My friend has been building rockets for a bit and has a number constructed.  I’ve learned a lot from his experiences and it has helped me to avoid some crucial mistakes.  Below are some classic resources that I’ve been consulting.

The book by Stine and Stine is an introduction model rocketry.  Harry Stine is one of the founders of the National Association of Rocketry.  I found the introductory chapters to be a bit slow but the reading picks up as the authors start to discuss rocket performance and aerodynamics. Its got pretty much everything that you need to know about basic rocketry. The high-powered rocketry book is a more of a condensed read and, as I’ve read in reviews, a bit out-of-date (it was written in 2005), but it certainly has given me an idea of what modern rocketry is about and the potential.  Of course, there are many Web resources but these are a great place to start.
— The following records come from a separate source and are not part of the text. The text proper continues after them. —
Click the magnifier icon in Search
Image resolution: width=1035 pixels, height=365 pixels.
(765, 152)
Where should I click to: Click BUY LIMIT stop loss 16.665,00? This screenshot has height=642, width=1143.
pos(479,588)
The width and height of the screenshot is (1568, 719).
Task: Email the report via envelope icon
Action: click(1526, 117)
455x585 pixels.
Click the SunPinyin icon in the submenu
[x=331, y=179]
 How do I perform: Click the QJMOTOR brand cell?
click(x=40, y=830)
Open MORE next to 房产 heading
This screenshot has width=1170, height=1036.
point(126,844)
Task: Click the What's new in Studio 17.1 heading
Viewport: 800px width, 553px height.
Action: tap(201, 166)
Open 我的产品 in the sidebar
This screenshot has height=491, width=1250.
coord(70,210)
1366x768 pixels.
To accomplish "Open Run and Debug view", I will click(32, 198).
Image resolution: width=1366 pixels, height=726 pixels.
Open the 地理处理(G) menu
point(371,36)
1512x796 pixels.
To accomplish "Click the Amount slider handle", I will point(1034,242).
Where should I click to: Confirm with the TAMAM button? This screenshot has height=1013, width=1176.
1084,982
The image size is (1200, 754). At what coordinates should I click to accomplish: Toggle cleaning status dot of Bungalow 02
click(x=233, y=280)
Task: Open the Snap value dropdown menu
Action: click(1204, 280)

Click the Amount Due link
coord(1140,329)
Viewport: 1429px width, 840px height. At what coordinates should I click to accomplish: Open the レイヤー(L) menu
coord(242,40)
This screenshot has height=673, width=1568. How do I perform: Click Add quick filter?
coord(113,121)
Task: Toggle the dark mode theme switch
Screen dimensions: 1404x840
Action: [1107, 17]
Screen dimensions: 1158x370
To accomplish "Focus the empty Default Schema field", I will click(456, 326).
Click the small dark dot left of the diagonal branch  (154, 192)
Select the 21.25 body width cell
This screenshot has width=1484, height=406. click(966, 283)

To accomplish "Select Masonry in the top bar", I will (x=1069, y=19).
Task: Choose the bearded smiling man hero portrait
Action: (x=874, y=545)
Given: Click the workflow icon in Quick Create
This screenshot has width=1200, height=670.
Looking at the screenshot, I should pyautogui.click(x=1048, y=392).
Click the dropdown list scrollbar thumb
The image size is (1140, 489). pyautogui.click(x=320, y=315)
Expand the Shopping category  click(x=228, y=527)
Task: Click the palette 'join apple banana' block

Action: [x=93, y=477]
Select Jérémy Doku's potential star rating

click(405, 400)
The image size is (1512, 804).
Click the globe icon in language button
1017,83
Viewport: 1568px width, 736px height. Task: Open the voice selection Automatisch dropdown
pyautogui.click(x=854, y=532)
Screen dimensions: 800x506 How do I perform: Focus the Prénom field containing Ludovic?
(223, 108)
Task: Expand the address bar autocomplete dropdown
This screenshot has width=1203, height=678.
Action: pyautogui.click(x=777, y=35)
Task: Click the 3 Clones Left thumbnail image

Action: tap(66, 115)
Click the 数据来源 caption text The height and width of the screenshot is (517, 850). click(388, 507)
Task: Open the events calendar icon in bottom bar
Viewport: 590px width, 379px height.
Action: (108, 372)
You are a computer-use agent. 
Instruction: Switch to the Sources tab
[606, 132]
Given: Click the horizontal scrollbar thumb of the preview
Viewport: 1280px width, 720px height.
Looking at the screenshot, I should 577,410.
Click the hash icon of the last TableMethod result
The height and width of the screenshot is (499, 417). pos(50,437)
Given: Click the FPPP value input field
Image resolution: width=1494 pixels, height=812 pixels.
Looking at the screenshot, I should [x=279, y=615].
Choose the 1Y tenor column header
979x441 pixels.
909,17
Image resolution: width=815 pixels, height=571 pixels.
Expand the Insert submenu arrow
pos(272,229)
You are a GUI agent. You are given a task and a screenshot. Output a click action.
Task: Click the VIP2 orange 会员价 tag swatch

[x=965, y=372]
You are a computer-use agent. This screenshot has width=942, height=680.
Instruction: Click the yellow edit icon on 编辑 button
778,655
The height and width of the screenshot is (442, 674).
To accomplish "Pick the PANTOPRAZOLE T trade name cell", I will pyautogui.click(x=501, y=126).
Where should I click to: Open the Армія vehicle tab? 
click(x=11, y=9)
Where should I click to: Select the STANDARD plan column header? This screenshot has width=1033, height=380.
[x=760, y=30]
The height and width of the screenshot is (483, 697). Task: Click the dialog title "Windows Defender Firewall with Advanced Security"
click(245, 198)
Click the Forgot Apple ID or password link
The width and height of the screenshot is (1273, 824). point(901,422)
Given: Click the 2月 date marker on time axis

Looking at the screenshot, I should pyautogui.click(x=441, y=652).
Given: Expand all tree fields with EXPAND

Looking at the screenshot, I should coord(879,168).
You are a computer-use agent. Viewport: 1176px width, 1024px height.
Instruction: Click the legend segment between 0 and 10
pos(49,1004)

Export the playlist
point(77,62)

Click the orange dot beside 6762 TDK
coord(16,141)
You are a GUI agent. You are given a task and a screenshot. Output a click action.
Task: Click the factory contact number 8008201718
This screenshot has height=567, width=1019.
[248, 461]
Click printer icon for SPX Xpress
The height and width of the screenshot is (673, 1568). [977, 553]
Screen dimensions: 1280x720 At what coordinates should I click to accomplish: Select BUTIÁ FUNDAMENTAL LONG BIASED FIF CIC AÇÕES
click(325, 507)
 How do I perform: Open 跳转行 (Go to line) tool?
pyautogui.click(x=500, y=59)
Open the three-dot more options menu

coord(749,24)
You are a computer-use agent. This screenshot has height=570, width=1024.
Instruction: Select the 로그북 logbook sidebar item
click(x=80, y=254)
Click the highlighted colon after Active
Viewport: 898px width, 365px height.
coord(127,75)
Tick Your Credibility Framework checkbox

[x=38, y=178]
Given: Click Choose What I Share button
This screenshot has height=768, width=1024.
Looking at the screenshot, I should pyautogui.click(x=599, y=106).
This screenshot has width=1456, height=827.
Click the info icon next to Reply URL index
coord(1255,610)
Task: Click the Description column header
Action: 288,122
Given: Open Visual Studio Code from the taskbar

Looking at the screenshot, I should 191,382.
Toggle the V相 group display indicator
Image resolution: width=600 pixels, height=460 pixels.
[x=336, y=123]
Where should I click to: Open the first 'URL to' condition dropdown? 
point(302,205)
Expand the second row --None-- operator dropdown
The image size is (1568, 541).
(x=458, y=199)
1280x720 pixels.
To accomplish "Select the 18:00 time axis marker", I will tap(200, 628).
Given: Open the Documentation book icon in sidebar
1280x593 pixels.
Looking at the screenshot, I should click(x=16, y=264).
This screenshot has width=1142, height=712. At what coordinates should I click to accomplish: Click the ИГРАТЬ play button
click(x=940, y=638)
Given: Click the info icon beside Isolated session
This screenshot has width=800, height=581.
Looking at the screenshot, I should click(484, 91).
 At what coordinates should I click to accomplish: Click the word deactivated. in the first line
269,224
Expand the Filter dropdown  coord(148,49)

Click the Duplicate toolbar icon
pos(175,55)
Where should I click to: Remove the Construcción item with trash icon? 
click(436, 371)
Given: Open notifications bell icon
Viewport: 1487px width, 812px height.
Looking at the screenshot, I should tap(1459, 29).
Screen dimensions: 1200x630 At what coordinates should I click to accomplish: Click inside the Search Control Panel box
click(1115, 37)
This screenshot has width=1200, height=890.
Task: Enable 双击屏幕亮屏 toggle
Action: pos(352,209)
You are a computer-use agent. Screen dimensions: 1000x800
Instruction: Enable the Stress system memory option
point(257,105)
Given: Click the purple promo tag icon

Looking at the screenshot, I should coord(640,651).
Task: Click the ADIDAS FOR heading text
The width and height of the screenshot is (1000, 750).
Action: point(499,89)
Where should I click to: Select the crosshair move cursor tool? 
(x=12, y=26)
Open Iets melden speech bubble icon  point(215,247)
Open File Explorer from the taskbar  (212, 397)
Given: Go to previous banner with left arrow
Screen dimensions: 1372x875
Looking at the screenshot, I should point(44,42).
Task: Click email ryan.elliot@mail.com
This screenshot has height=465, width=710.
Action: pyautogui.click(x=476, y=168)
The above photo is of my Der Red Max just lifting off.  It’s capable of flying to 600 ft. on a C5 engine.  It will also take B engines.  It’s a relatively small rocket: 16 in. tall, 1.6 in. in diameter and 2.4 oz.  I’ve had three flights and they have all been successful. I built a lot of model airplanes when I was still in high school and the entry-level rockets are decidedly easier to build than are the simplest balsa airplanes.  (This rocket is considered to be an intermediate build.)  I learned quite a bit on this build and I think that Der Red Max is a good first rocket to build and fly.  Model rockets experience substantial inertial forces during the flight so it’s imperative to build the rockets to withstand these G-forces.  An amazing application for assessing rocket performance is OpenRocket (https://openrocket.info/).  It’s free and provides an enormous amount of flexibility in providing rocket information.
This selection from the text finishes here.